聞き覚えのある声を耳にしてマオは振り返ると、ベッドの傍で椅子に座ったリオンの姿があった。リオンの顔を見てマオは咄嗟に声を上げそうになるが、この時になってマオはリオンの名前も尋ねていない事を思い出す。



「君、名前は?」

「……起きて早々に尋ねる事がそれか?」



最初に目を覚まして口を開いた事が自分の名前を尋ねる事にリオンは苦笑いを浮かべ、彼も改めて自分が名乗っていない事を思い出す。そしてしばらく考えた末にリオンは名前を名乗った。



「リオンだ」

「リオン……君?」

「リオンでいい、お前の名前は?」

「あっ……マオ、です」

「そうか」



お互いに自己紹介を行うとリオンとマオは何となく気恥ずかしく感じ、そこからしばらくの間は静寂に包まれる。マオは自分の身体を確認し、いつの間にか服も着替えている事に気付く。


部屋の中を確認してマオは何処かの村か街の宿屋に泊まっている事を知り、リオンがここまで運んでくれたのかと不思議に思う。そんな彼の疑問に気づいたかのようにリオンがマオが気絶した後の出来事を話す。



「安心しろ、ここは王都の宿屋だ」

「えっ……王都!?」

「そうだ、お前の身元を調べさせてもらった。魔法学園に入学する予定だったらしいな」

「どうしてそんな事まで……」

「お前が乗っていた馬車の主人と話をした。殺されたのは護衛として雇った傭兵だけだったからな」



リオンも後で知ったがマオを王都まで運ぶ約束をしてくれた商人を彼に仕える騎馬隊が保護していたらしく、森の中で傭兵を置いて逃げ出した彼等だが、偶然にもリオンを森の中で捜索していた騎馬隊の別動隊に保護されていた。


商人からマオの素性を聞いたリオンは自分の予想通りに彼が辺境の地の出身である事、そして魔法とは無縁の生活を送っていた事も知る。彼の両親は商人に頼み込んで息子を王都まで送り届けるように頼んだ事も知ったリオンはマオが気絶している間に王都まで運ぶ(実はマオ達が迷っていた森は王都からそれほど離れておらず、あと少しで森を抜けられるという所で馬車がオークに襲われた)。



「お前が気絶してから半日が経過している。具合はどうだ?」

「まだちょっと頭が痛いけど……」

「魔法を使った反動だな。だが、喋れるぐらいには回復したのなら十分だ」

「え?」

「……落ち着いて最後まで話を聞け」



――マオの容体を確認したリオンは彼が気絶した原因を一から話す。この時にリオンはマオの魔力量が同世代の魔術師の子供達と比べても少ない事も告げ、その話を聞かされたマオは愕然とする。



「そんな……じゃあ、僕は魔術師になれないの?」

「なれない、というよりはだ。魔法学園で技術を学べばお前でも魔力消費の少ない魔法ぐらいは扱えるだろう。だが、はっきりと言うがお前が知っている絵本に描かれるような魔術師のように戦う事はできない」

「ど、どうして!?」

「魔力量が少ないという事は威力の高い攻撃呪文は使えないからだ。王国が欲するのは強力な攻撃呪文や回復魔法を覚えられる魔術師だ。それ以外の魔術師は必要としないし、そもそも役には立てない」

「そんな……嘘だ!!」



リオンから話を聞かされたマオは彼の話が信じられず、自分が魔術師として「欠陥」があると言われても信じられるはずがない。否、と思うのは当然の事だった。

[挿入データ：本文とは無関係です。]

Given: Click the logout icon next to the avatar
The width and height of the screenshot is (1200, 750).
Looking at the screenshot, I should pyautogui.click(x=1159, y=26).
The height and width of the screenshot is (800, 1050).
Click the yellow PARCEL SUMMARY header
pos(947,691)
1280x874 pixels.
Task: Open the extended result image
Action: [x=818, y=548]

しかし、そんなマオの反応を予測していたようにリオンは小杖を差し出す。その小杖はリオンがマオに貸していた小杖であり、彼に小杖を渡されたマオは戸惑う。



「使ってみろ」

「えっ……?」

「魔法を今すぐ使ってみろ」

「で、でもそんな事をしたら……」

「いいから早く使え」



部屋の中であるにも関わらずに魔法を使うように告げるリオンに対し、小杖を渡されたマオは戸惑いながらも小杖を掴む。昨日と同じように小杖を掴んだマオはどうすればいいのか戸惑うと、リオンは自分の小杖を取り出して彼の正面に移動する。



「僕に向けて魔法を撃て」

「で、でも……」

「安心しろ、いざという時はこっちも魔法で防御する。さあ、早く撃て」

「……わ、分かった」



リオンがオークを倒せる程の魔法の腕前を持っている事はマオも知っており、彼の言葉を信じてマオは小杖を掴む。そして彼から教わった呪文を唱えた。



「アイス!!」



小杖を構えたリオンは昨日と同じように呪文を唱え、杖の先端に青色の光が宿る。しかし、昨日と比べて光は小さく、しかも先端から出てきたのは指先程の大きさの氷の塊だった。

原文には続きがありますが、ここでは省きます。